# Exercise
The answer must be an exact copy of the listing below.

# Available data
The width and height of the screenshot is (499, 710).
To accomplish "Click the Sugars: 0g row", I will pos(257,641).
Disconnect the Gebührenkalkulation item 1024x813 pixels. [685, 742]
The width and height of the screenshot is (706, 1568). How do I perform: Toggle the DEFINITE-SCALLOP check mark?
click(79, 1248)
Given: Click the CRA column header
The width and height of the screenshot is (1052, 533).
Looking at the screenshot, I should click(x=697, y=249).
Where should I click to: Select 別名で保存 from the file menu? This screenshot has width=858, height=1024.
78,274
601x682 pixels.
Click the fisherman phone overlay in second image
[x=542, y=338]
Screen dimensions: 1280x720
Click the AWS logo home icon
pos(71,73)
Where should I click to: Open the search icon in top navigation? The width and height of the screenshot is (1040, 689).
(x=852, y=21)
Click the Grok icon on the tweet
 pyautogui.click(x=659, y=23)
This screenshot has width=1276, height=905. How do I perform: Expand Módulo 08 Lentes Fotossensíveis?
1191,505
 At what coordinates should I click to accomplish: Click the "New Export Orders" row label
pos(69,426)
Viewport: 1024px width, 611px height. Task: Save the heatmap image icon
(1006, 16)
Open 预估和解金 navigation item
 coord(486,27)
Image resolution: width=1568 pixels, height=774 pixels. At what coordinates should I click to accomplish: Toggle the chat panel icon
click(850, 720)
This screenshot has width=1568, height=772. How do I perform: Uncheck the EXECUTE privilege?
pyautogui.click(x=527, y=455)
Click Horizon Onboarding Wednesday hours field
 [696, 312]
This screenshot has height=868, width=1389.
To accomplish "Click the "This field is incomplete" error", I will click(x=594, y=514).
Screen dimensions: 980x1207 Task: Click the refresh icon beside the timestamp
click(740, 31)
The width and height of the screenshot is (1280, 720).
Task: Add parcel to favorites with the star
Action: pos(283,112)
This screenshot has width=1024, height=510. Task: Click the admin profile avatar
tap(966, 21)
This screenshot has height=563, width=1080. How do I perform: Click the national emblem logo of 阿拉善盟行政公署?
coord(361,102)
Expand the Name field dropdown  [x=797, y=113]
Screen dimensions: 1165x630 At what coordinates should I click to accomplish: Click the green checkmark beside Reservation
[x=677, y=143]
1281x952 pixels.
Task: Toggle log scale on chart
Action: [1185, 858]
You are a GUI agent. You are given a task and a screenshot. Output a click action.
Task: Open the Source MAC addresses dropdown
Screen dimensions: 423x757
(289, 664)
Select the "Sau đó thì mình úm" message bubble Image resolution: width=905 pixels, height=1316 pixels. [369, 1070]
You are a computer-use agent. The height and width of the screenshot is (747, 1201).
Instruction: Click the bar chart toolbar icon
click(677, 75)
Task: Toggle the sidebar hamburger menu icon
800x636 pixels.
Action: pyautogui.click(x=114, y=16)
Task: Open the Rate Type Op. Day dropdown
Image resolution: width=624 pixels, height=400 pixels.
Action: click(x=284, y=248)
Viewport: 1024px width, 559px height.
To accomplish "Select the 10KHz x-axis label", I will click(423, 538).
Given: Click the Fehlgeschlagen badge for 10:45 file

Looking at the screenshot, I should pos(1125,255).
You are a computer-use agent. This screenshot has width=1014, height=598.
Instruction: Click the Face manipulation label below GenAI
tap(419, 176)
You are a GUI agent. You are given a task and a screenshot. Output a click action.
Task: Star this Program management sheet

# Result
The width and height of the screenshot is (499, 710).
To accomplish "Click the Sugars: 0g row", I will pos(257,641).
Disconnect the Gebührenkalkulation item 1024x813 pixels. [685, 742]
The width and height of the screenshot is (706, 1568). How do I perform: Toggle the DEFINITE-SCALLOP check mark?
click(79, 1248)
Given: Click the CRA column header
The width and height of the screenshot is (1052, 533).
Looking at the screenshot, I should click(x=697, y=249).
Where should I click to: Select 別名で保存 from the file menu? This screenshot has width=858, height=1024.
78,274
601x682 pixels.
Click the fisherman phone overlay in second image
[x=542, y=338]
Screen dimensions: 1280x720
Click the AWS logo home icon
pos(71,73)
Where should I click to: Open the search icon in top navigation? The width and height of the screenshot is (1040, 689).
(x=852, y=21)
Click the Grok icon on the tweet
 pyautogui.click(x=659, y=23)
This screenshot has width=1276, height=905. How do I perform: Expand Módulo 08 Lentes Fotossensíveis?
1191,505
 At what coordinates should I click to accomplish: Click the "New Export Orders" row label
pos(69,426)
Viewport: 1024px width, 611px height. Task: Save the heatmap image icon
(1006, 16)
Open 预估和解金 navigation item
 coord(486,27)
Image resolution: width=1568 pixels, height=774 pixels. At what coordinates should I click to accomplish: Toggle the chat panel icon
click(850, 720)
This screenshot has width=1568, height=772. How do I perform: Uncheck the EXECUTE privilege?
pyautogui.click(x=527, y=455)
Click Horizon Onboarding Wednesday hours field
 [696, 312]
This screenshot has height=868, width=1389.
To accomplish "Click the "This field is incomplete" error", I will click(x=594, y=514).
Screen dimensions: 980x1207 Task: Click the refresh icon beside the timestamp
click(740, 31)
The width and height of the screenshot is (1280, 720).
Task: Add parcel to favorites with the star
Action: pos(283,112)
This screenshot has width=1024, height=510. Task: Click the admin profile avatar
tap(966, 21)
This screenshot has height=563, width=1080. How do I perform: Click the national emblem logo of 阿拉善盟行政公署?
coord(361,102)
Expand the Name field dropdown  [x=797, y=113]
Screen dimensions: 1165x630 At what coordinates should I click to accomplish: Click the green checkmark beside Reservation
[x=677, y=143]
1281x952 pixels.
Task: Toggle log scale on chart
Action: [1185, 858]
You are a GUI agent. You are given a task and a screenshot. Output a click action.
Task: Open the Source MAC addresses dropdown
Screen dimensions: 423x757
(289, 664)
Select the "Sau đó thì mình úm" message bubble Image resolution: width=905 pixels, height=1316 pixels. [369, 1070]
You are a computer-use agent. The height and width of the screenshot is (747, 1201).
Instruction: Click the bar chart toolbar icon
click(677, 75)
Task: Toggle the sidebar hamburger menu icon
800x636 pixels.
Action: pyautogui.click(x=114, y=16)
Task: Open the Rate Type Op. Day dropdown
Image resolution: width=624 pixels, height=400 pixels.
Action: click(x=284, y=248)
Viewport: 1024px width, 559px height.
To accomplish "Select the 10KHz x-axis label", I will click(423, 538).
Given: Click the Fehlgeschlagen badge for 10:45 file

Looking at the screenshot, I should pos(1125,255).
You are a computer-use agent. This screenshot has width=1014, height=598.
Instruction: Click the Face manipulation label below GenAI
tap(419, 176)
You are a GUI agent. You are given a task and a screenshot. Output a click action.
Task: Star this Program management sheet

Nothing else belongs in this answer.